Banking News 2015
The common knowledge for many investors is that bank stocks perform very well when central banks increase sovereign interest rates. However, as the year showed, bank stocks only appreciate if interest rates are hiked and the economy itself is improving overall. But it is a matter of opinion whether the global economy is on the up or not.
Many analysts state that we are in stuck in a circle. But what the pundits are missing is that the present bubble is about that banks are over-leveraged. Prolonged period of record-low interest rates allowed companies to take on unbelievable amounts of debt to fuel growth, and many are struggling already. And when interest rates increase, servicing debt becomes near-impossible. If we touch upon the growth aspect, not many industries have grown on a proper level. There is a lack of growth in wages and consumers are hesitant to spend.
The primary reason it is so complicated for the banking industry is that not many of us have lived through a deflationary period. And deflation is never a positive thing for financial stocks. Investing in the best financial companies in small amounts can be rewarding over the long time-frame, especially if you reinvest dividends.
Banking News 2015: a list of top-performing banking sector companies of 2015.
Bank of America Corp. has been a battle ground for investors. The year was full of extreme highs and lows. It has troubles with unsellable foreclosures. On the other hand Bank of America offers a decent yield of 1.20%.
Goldman Sachs Group, Inc. has plenty of of leverage. This is the primary reason it made into this list. There is a reason it managed to survive the previous crisis. Goldman Sachs has a yield of 1.30% that is better than an industry average.
But in 2015 the majority of largest banks were unable to return capital it lent to companies and individuals. The questions have been circling around J.P. Morgan at the end of the year when the bank outperformed first quarter earnings. It seemed that the bank found a way to silence its critics. But in spite of a strong first quarter, J.P. Morgan’s stock closed with losses in 2015.

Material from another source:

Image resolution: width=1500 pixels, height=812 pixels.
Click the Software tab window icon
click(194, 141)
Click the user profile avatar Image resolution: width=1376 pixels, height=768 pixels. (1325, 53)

With the way the financial stocks seem to be falling or staying nearly flat, it is likely that big bank CEOs will have to answer hard questions pretty soon.
Across Atlantic, the Deutsche Bank ranks number 1 in being able to withstand economic malaise. And it yields 3.00%, which is was intriguing opportunity for 2015.

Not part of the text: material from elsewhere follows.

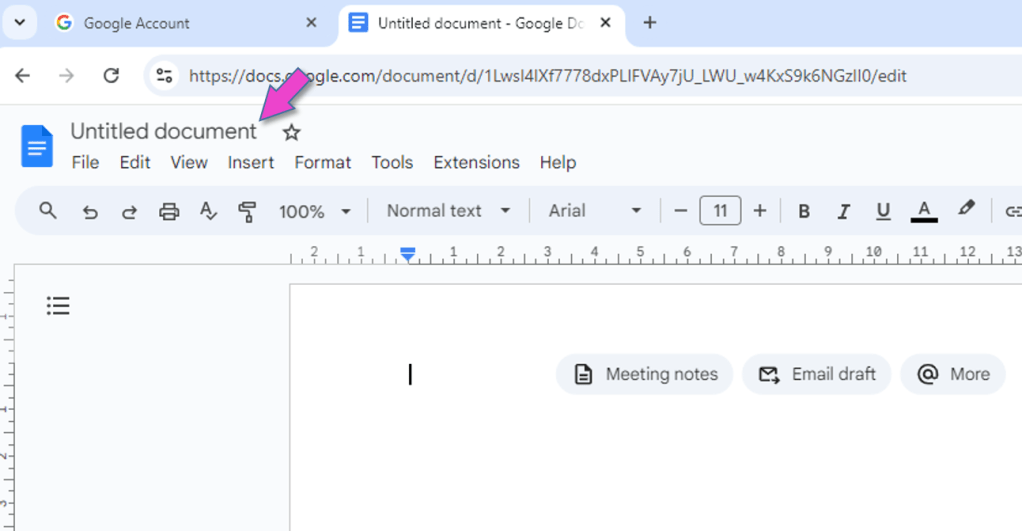Print the document with printer icon
1022x531 pixels.
169,211
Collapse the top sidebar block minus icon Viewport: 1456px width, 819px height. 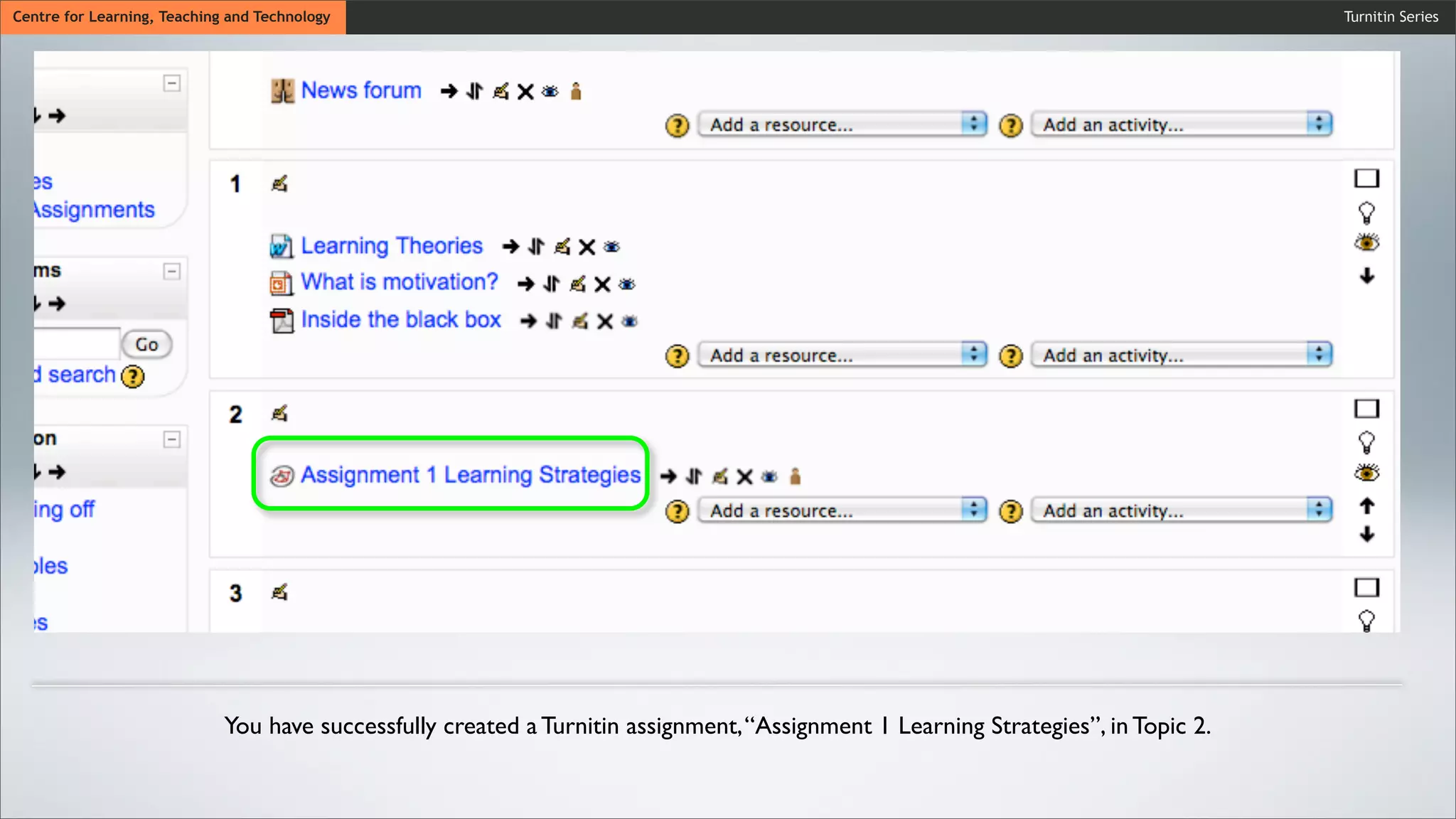coord(171,83)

And the bottom line is that you should not be fooled into thinking that hiked interest rates will reverse banking sector's fortunes and will guarantee stock appreciation. We are currently treading dangerous waters. Owing to chronically poor interest rates and deflation many banks struggled to perform well. Nonetheless, bank stocks improved on average 0.25%. That said, the above-mentioned names were the strongest performing banks in 2015 and the ones you should watch with a view for possible investment.